begin INPUT

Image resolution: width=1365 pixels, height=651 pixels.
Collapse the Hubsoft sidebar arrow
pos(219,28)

end INPUT
begin INPUT

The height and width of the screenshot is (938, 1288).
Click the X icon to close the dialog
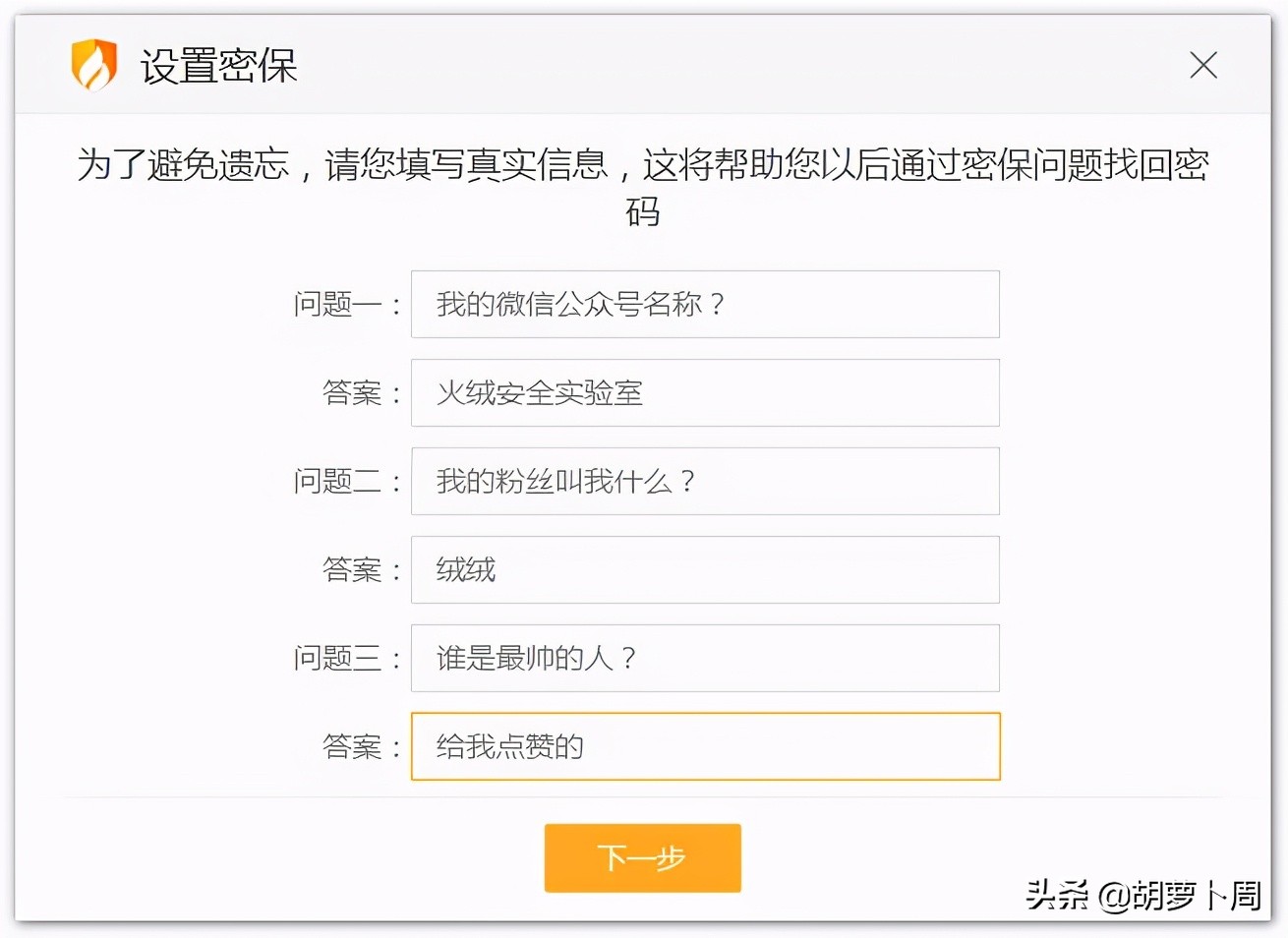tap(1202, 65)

end INPUT
begin INPUT

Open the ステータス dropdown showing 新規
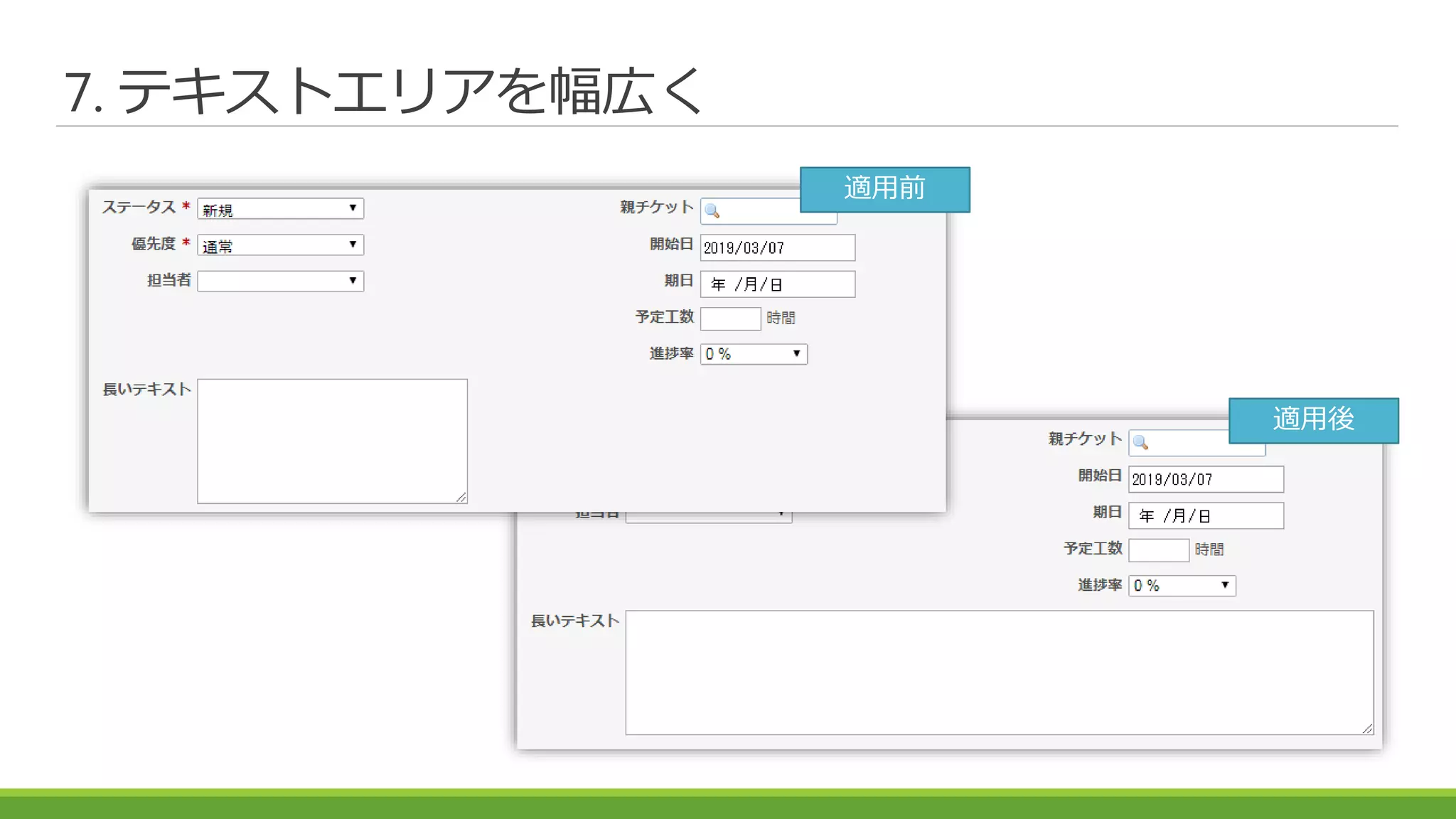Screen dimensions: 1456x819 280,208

end INPUT

TASK DESCRIPTION: Can you format the listing lines starting at "Image resolution: width=1365" and ending at "pos(219,28)" as a Markdown table with the columns Row and Text, leaving out any blank lines?

ANSWER BELOW:
| Row | Text |
|---|---|
| 1 | Image resolution: width=1365 pixels, height=651 pixels. |
| 2 | Collapse the Hubsoft sidebar arrow |
| 3 | pos(219,28) |